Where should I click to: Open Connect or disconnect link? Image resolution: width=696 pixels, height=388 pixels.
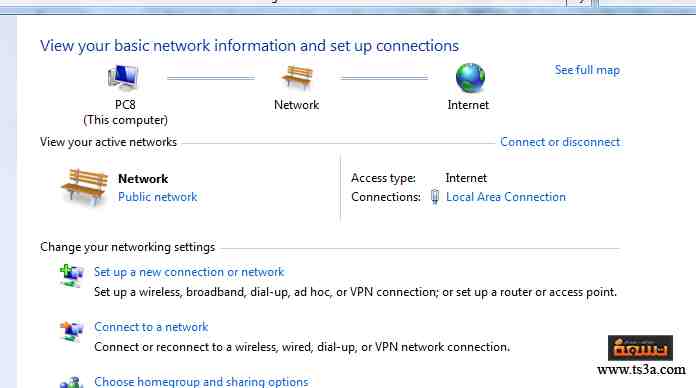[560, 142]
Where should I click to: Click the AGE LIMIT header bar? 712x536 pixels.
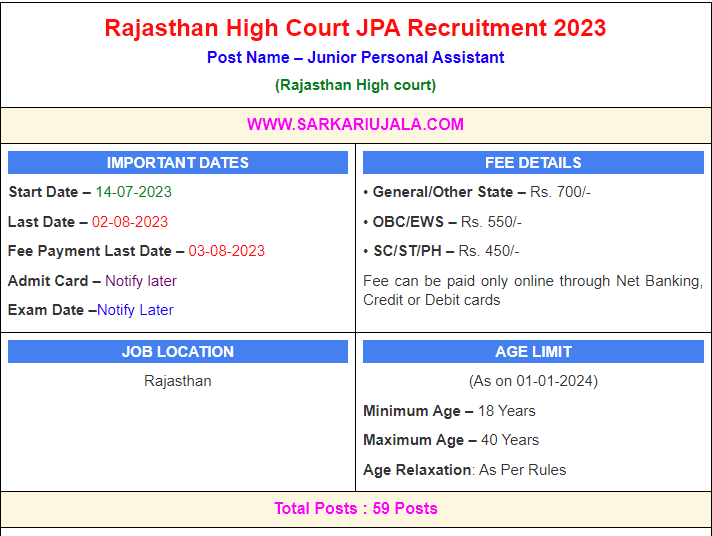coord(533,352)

---

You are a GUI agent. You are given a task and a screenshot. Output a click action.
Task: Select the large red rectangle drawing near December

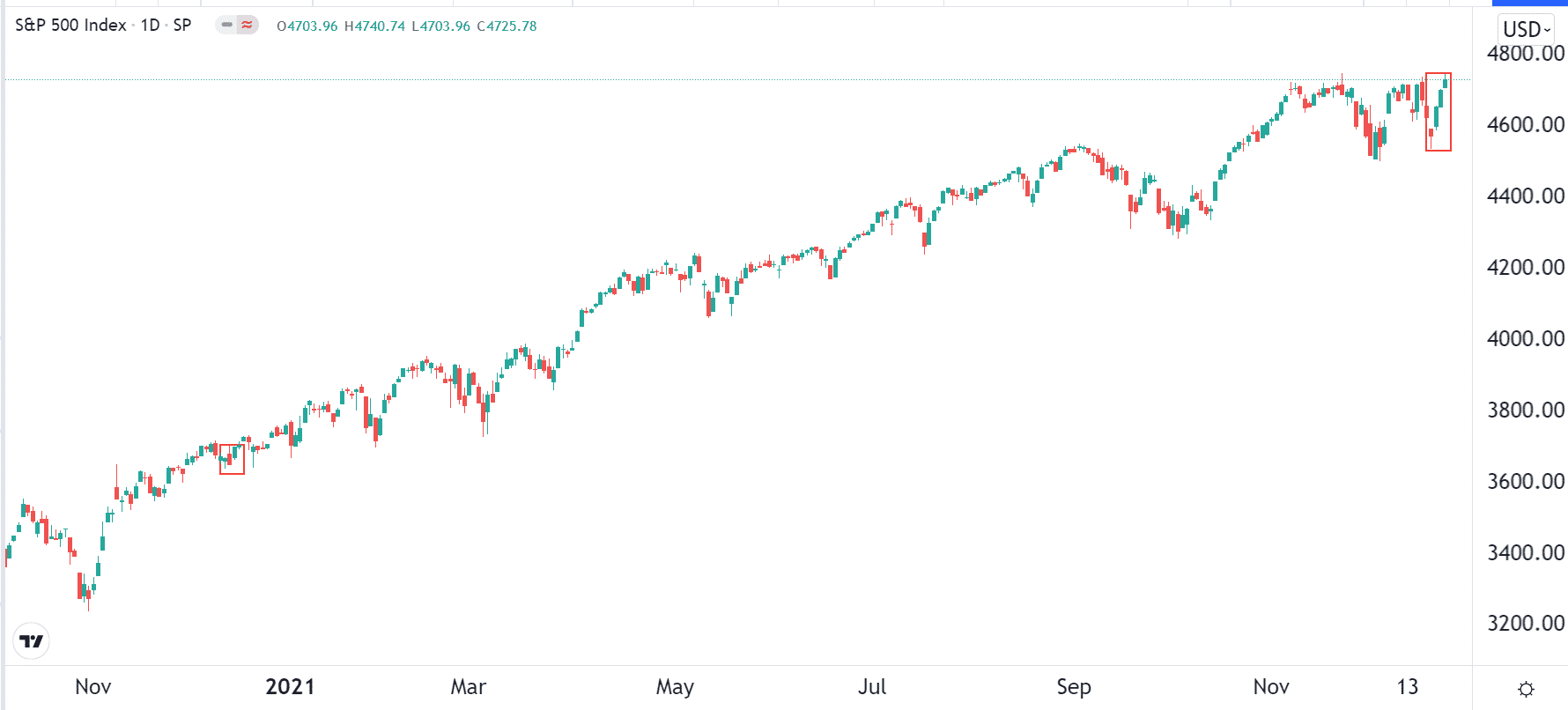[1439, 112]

== Problem statement ==
Render the lines from the one containing "Where should I click to: Open" through the one containing "coord(533,352)", both included, as a JSON list of strings with one string per line and no blank lines. Leave the pictures out of the answer.

== The reply ==
[
  "Where should I click to: Open Connect or disconnect link? Image resolution: width=696 pixels, height=388 pixels.",
  "[560, 142]",
  "Where should I click to: Click the AGE LIMIT header bar? 712x536 pixels.",
  "coord(533,352)"
]